Bisexual beauty queen banned from St. Patty’s parade in New York

A New York borough has banned a beauty pageant queen from participating in its annual St. Patrick’s Day after she came out as bisexual.

Miss Staten Island Madison L’Insalata came out in an interview with the New York Post Feb. 29, prompting parade organizer Larry Cummings to alert the pageant director that the 23-year-old would be banned from the event, which was held March 1, due to “safety” concerns, the paper reported.

Staten Island organizers, along with those in other boroughs throughout the city, have a long history of rejecting LGBTQ participation in their annual St. Patrick’s Day celebration; years of controversy over the discriminatory policy have resulted in the gradual lifting of similar bans across the city. Following the end of the New York City parade’s ban in 2014, Staten Island became the last borough to still deny LGBTQ participants.

In addition to L’Insalata, the parade also banned Miss Richmond County’s Outstanding Teen, 17-year-old Victoria Montouri; and according to the director of the Pride Center of Staten Island, organizers told her they would not allow gay groups when she attempted to sign up for participation.
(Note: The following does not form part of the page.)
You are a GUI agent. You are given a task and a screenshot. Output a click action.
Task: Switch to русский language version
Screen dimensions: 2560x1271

Also absent from the parade were Miss Staten Island’s Outstanding Teen Angelica Mroczek and Miss Richmond County Gabrielle Ryan, who boycotted the event because of its restriction on LGBT+ people. In addition, several local officials boycotted this year’s parade, calling for more inclusion in future festivities.
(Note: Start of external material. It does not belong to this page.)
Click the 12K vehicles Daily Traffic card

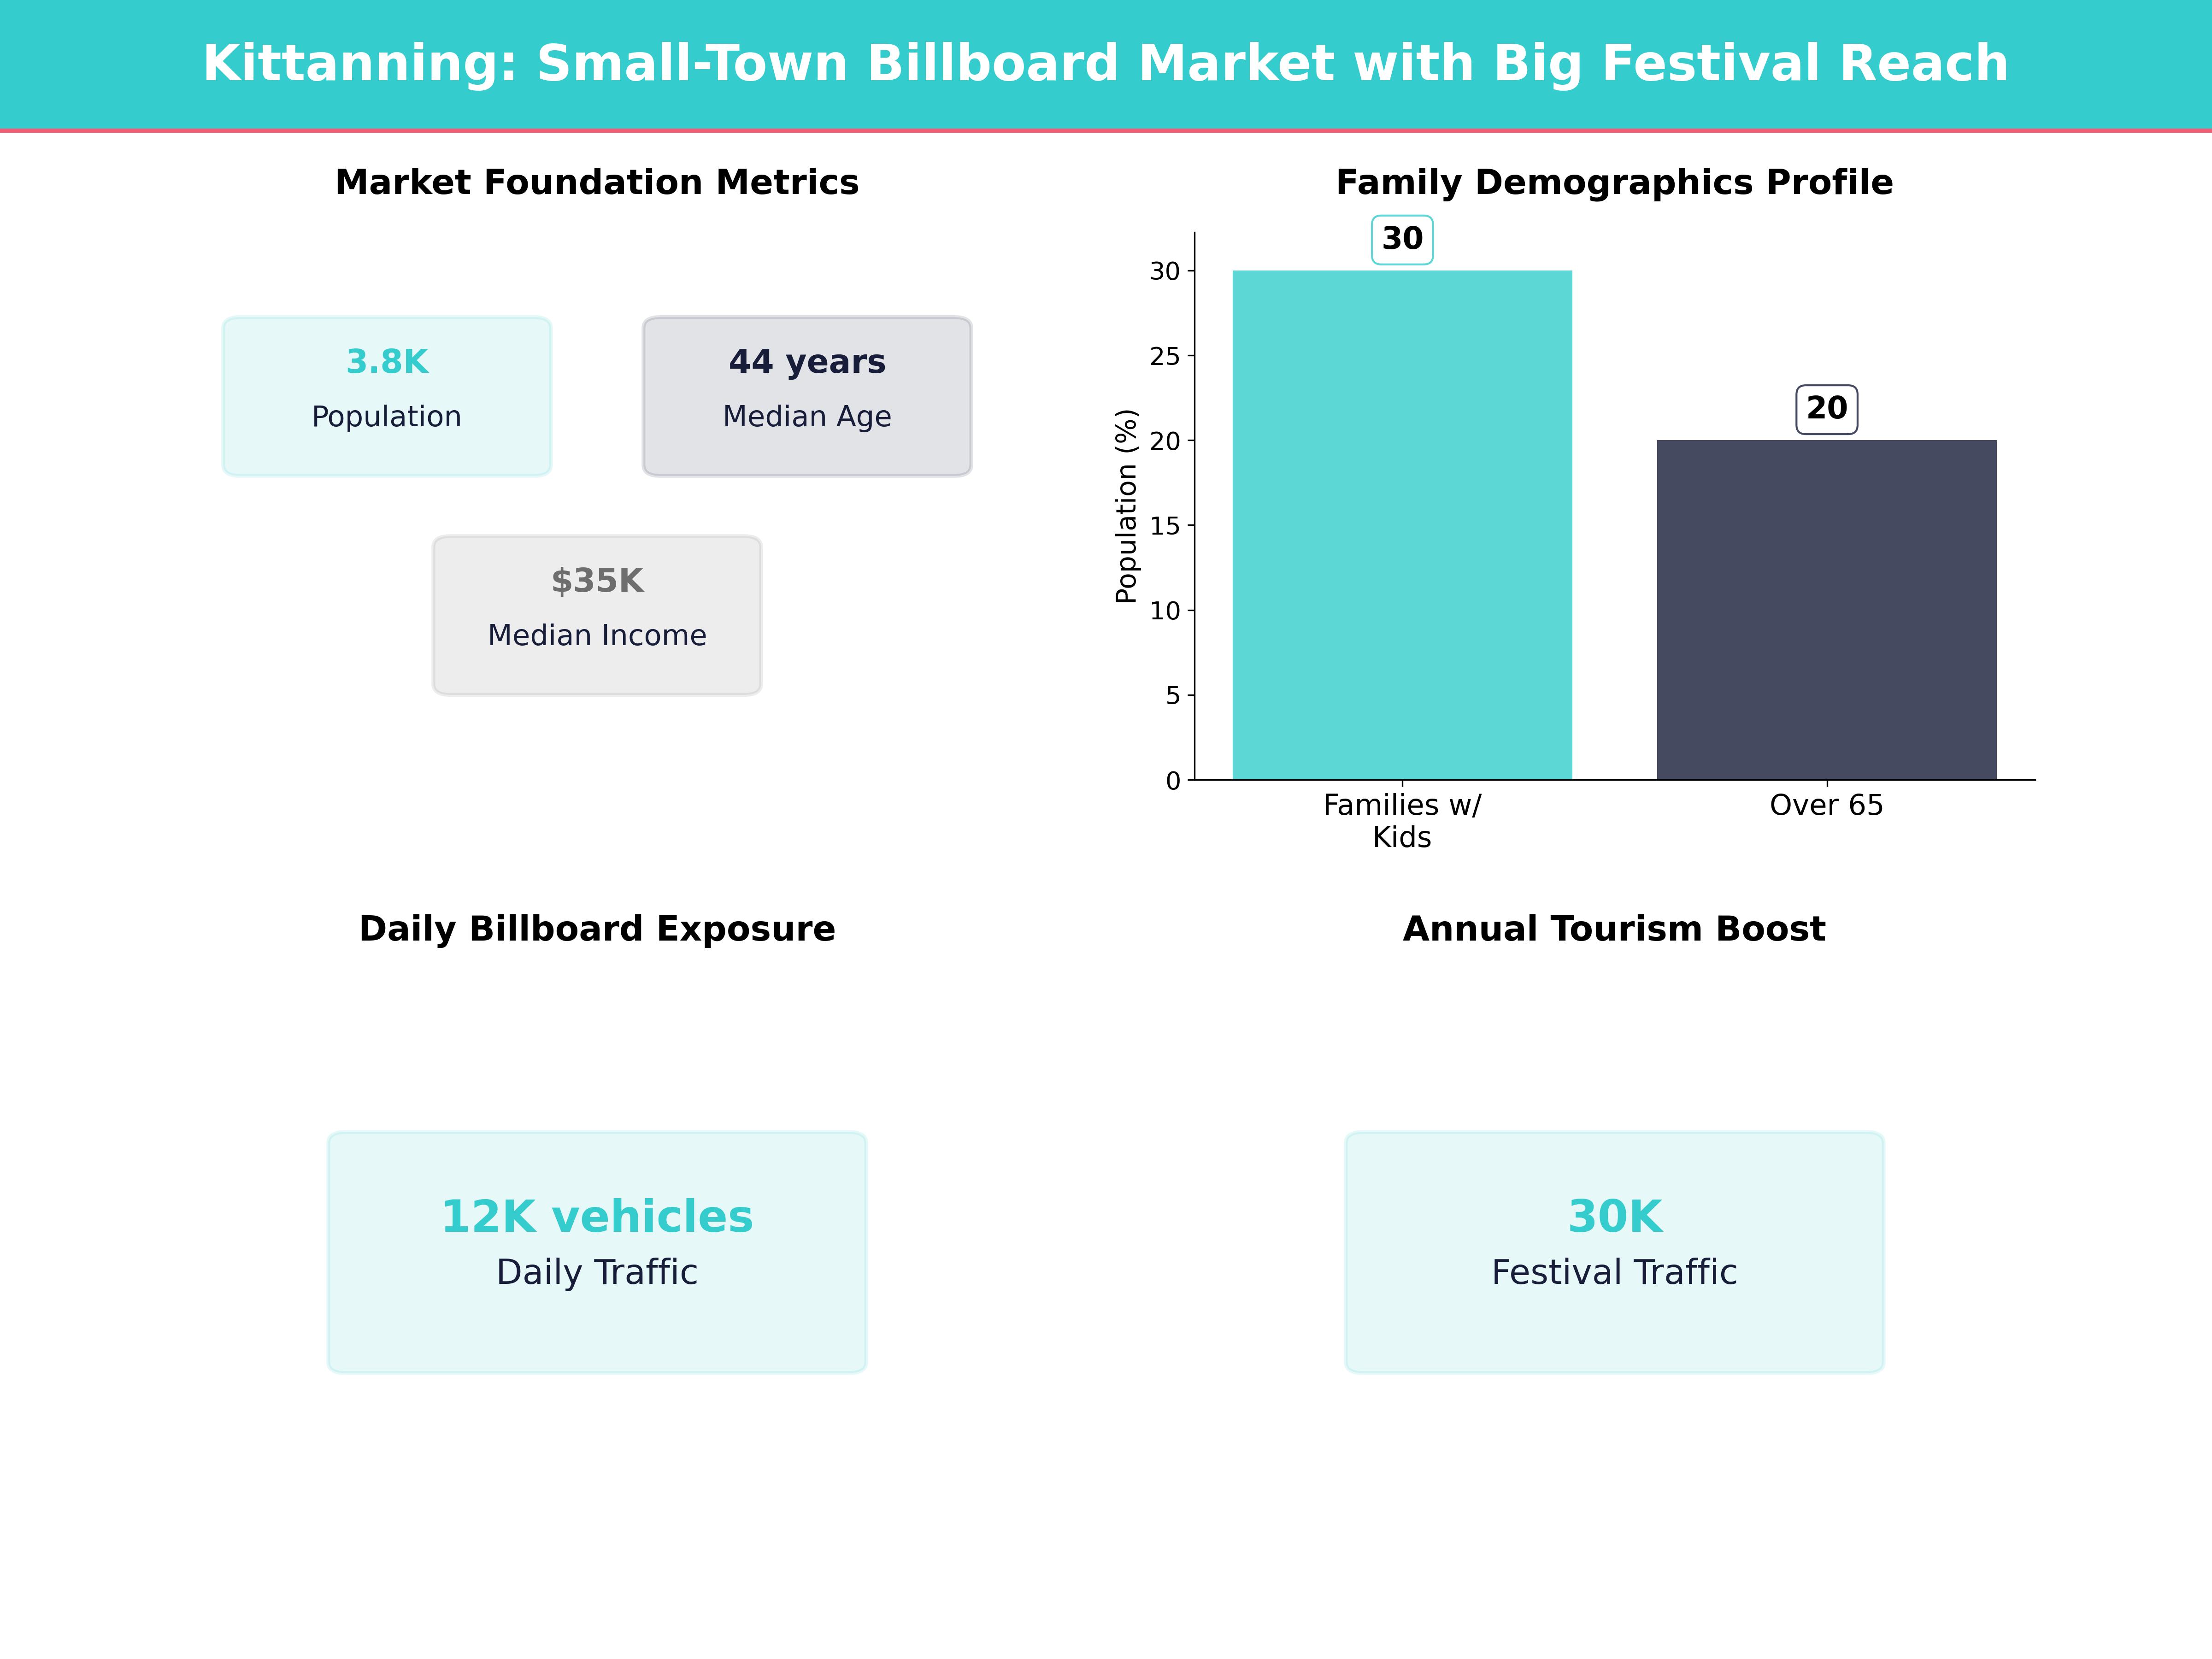point(597,1252)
L’Insalata said the decision to ban her from the parade was “definitely a curveball.”

“I was really looking forward to being there and having a discussion and now there won’t be,” she told interviewers. “It’s sad this had to happen. I thought I was doing something good … You want to be part of the change.”

Still, the 23-year-old beauty queen showed up anyway, to watch from the sidelines and represent for the LGBTQ community – even if it was only from behind a metal barrier with the rest of the crowd.
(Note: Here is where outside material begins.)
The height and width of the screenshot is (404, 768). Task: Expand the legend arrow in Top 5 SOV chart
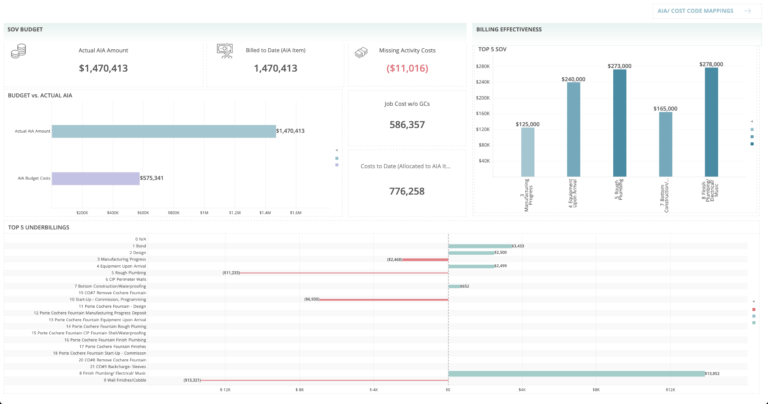click(x=752, y=122)
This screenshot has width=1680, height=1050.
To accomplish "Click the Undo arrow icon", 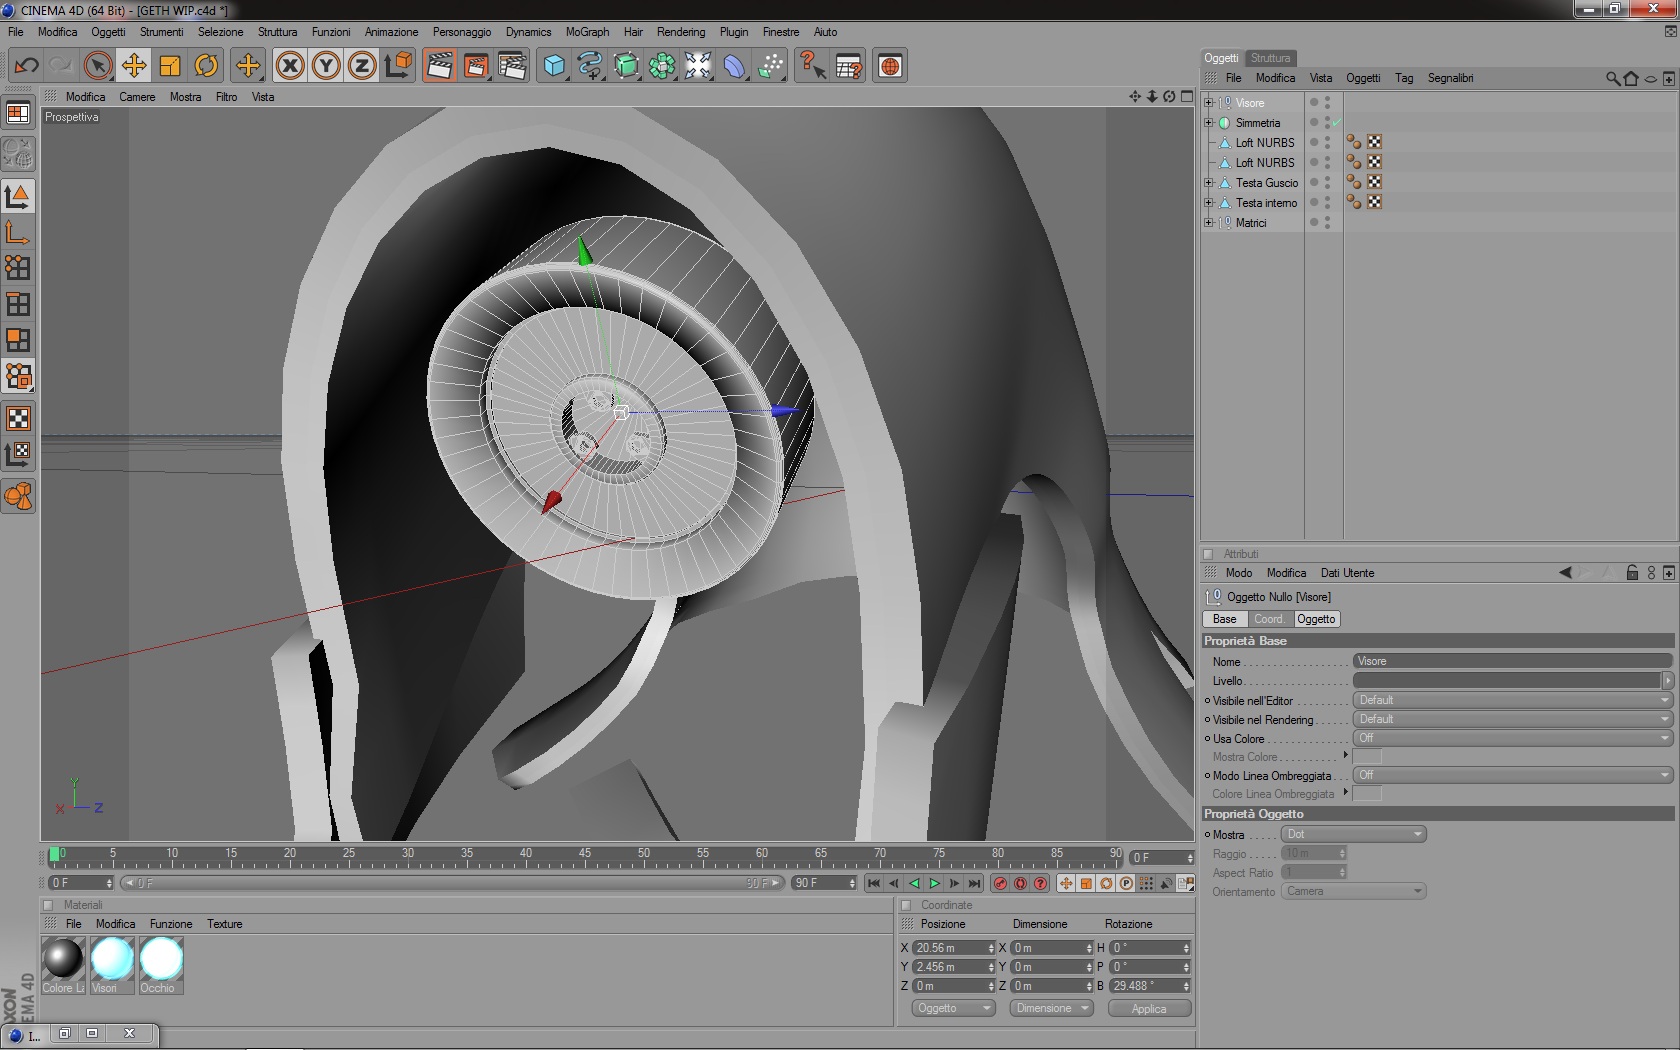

“I still wanted to march because I felt I could make a much greater impact being in the parade, waving my rainbow flag,” she told the Post at the event, where she sported a rainbow scarf and heart rainbow pin while holding up a small multicolored flag.

The Staten Island parade is one of dozens of St. Patrick’s Day events held throughout the city each year as New Yorkers celebrate Irish heritage and recognize the patron saint of both Ireland and the Catholic Archdiocese of New York. The Manhattan parade, which takes place on St. Patrick’s Day itself, March 17, is the largest of these, drawing approximately 150,000 marchers and two million spectators.